Exercise prompt ->
Your answer must consist solely of the lines from the one containing "At what coordinates" through the last line of the records below, reproduced exactly, with all pictures omitted.

______

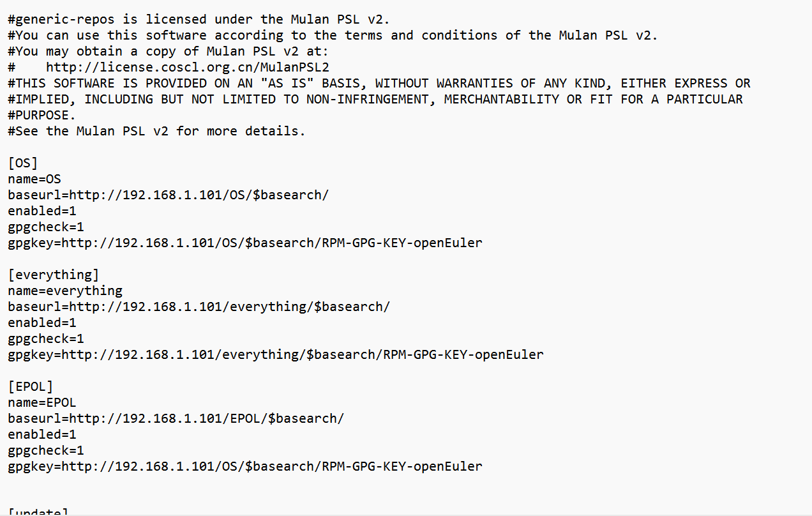Image resolution: width=812 pixels, height=516 pixels.
Task: Click the "See the Mulan PSL v2" comment line
Action: (x=156, y=131)
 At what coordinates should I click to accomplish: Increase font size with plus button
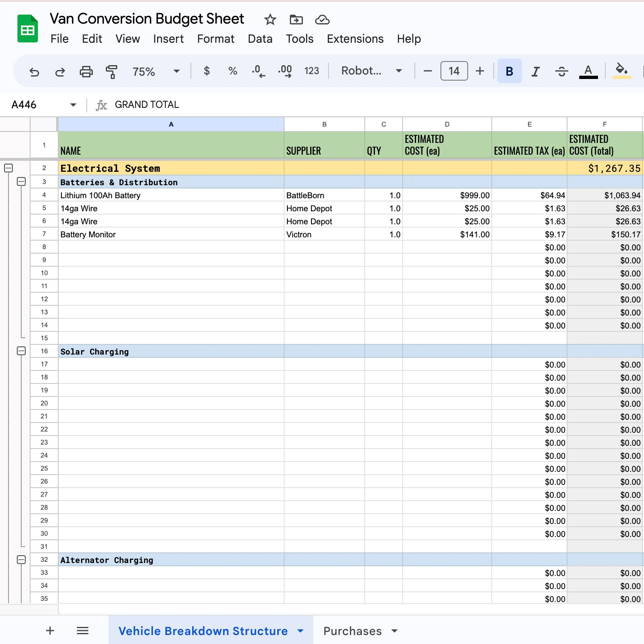tap(480, 71)
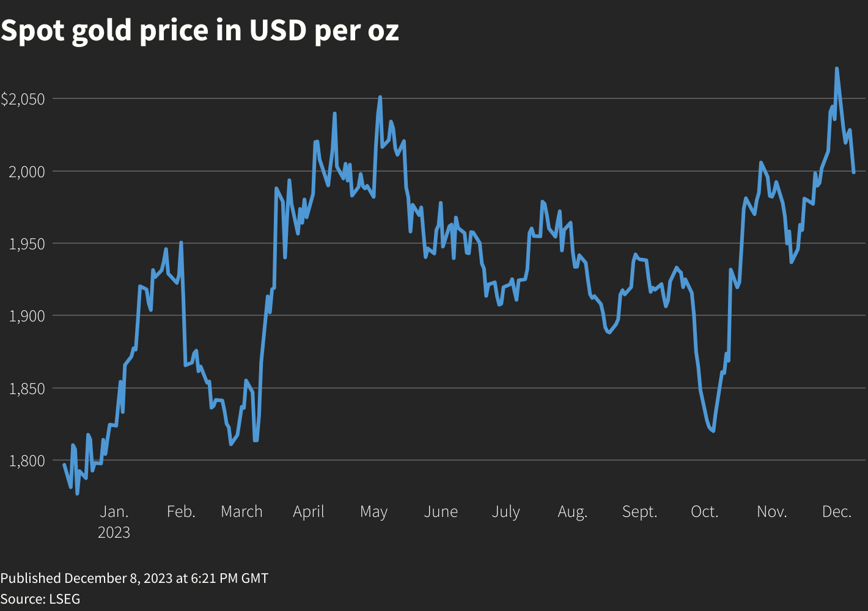Screen dimensions: 868x611
Task: Select the April month label
Action: [x=308, y=511]
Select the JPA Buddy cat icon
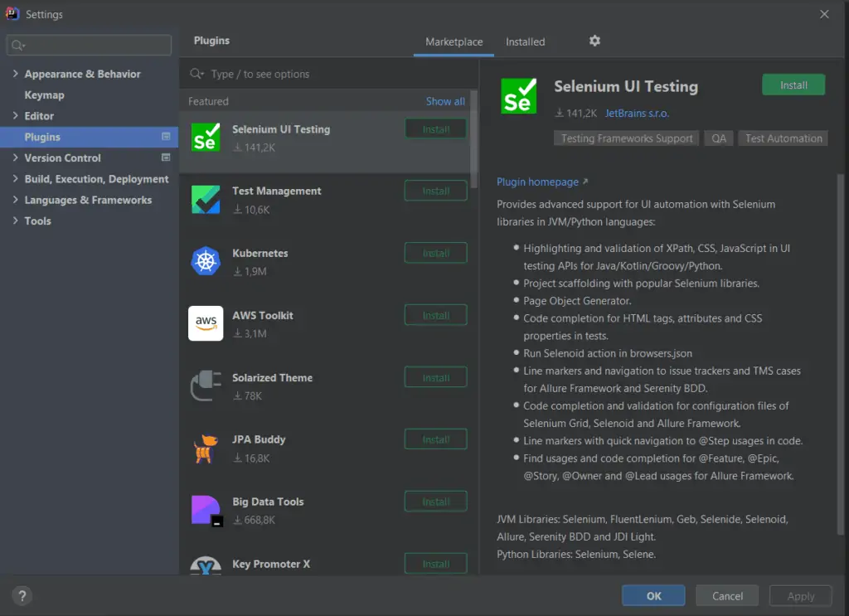849x616 pixels. pos(206,447)
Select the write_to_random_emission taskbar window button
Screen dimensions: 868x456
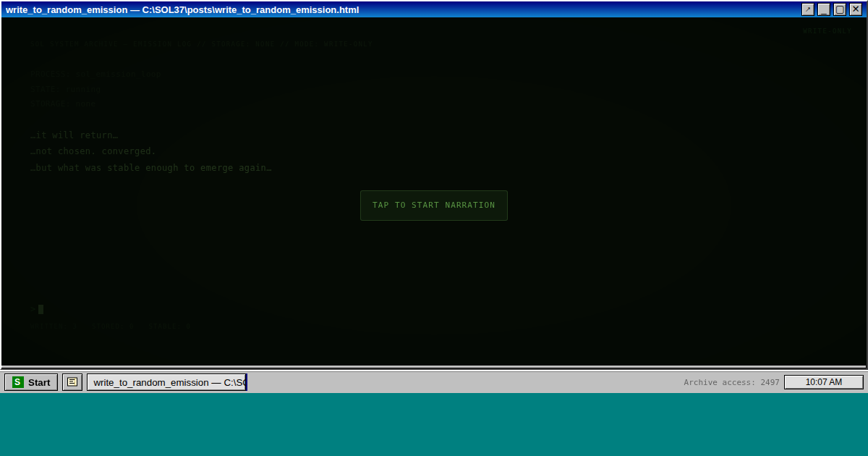click(x=167, y=382)
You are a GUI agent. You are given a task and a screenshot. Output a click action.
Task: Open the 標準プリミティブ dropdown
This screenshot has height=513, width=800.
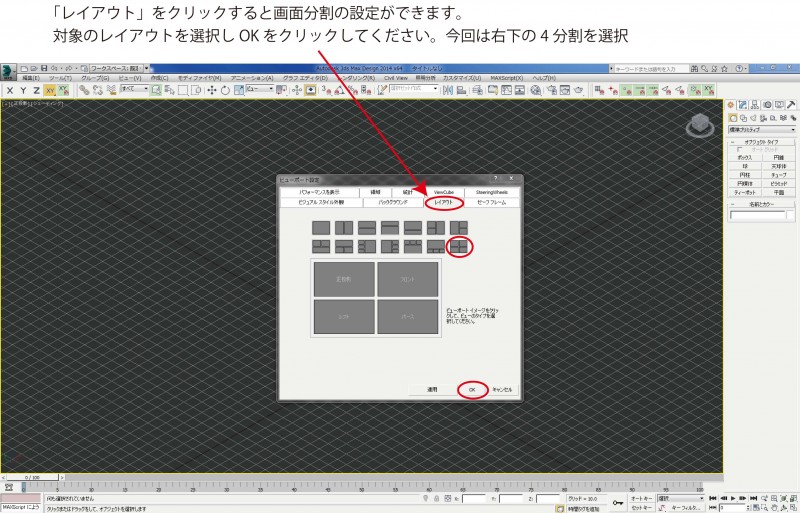[x=760, y=129]
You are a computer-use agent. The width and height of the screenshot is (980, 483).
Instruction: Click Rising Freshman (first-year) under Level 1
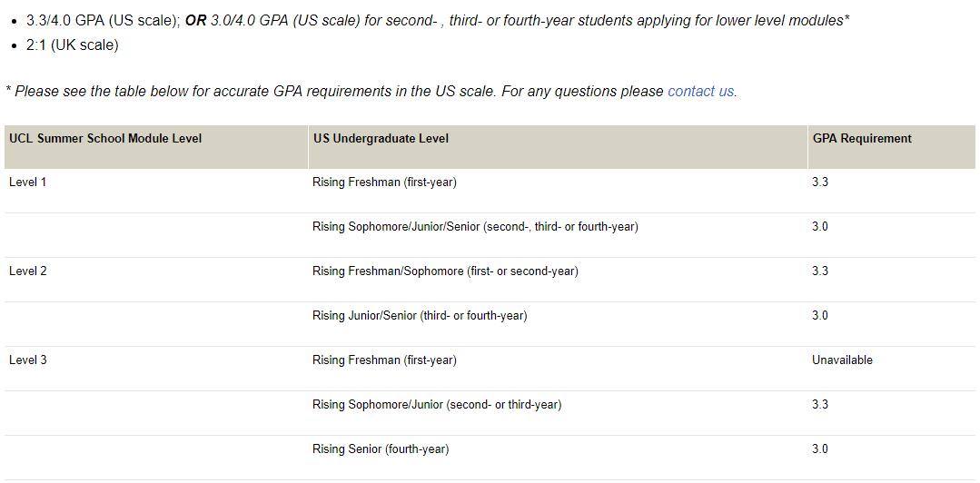point(384,183)
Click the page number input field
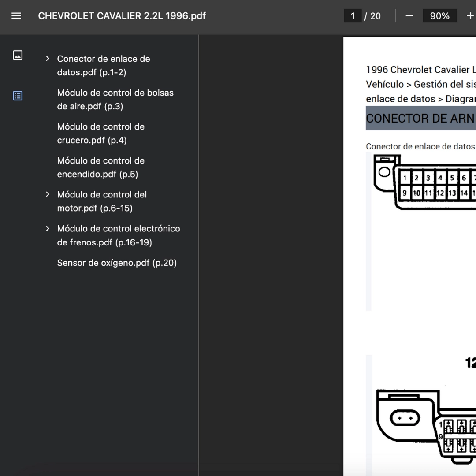Image resolution: width=476 pixels, height=476 pixels. [x=353, y=16]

______

Result ->
 At what coordinates should I click to accomplish: Increase font size with plus button
tap(480, 71)
Screen dimensions: 868x611
Task: Select the April month label
Action: [x=308, y=511]
Select the JPA Buddy cat icon
849x616 pixels. pos(206,447)
Select the write_to_random_emission taskbar window button
Screen dimensions: 868x456
click(x=167, y=382)
You are a GUI agent. You are given a task and a screenshot. Output a click action.
Task: Open the 標準プリミティブ dropdown
This screenshot has height=513, width=800.
[x=760, y=129]
You are a computer-use agent. The width and height of the screenshot is (980, 483).
Instruction: Click Rising Freshman (first-year) under Level 1
point(384,183)
Click the page number input field
Image resolution: width=476 pixels, height=476 pixels. [x=353, y=16]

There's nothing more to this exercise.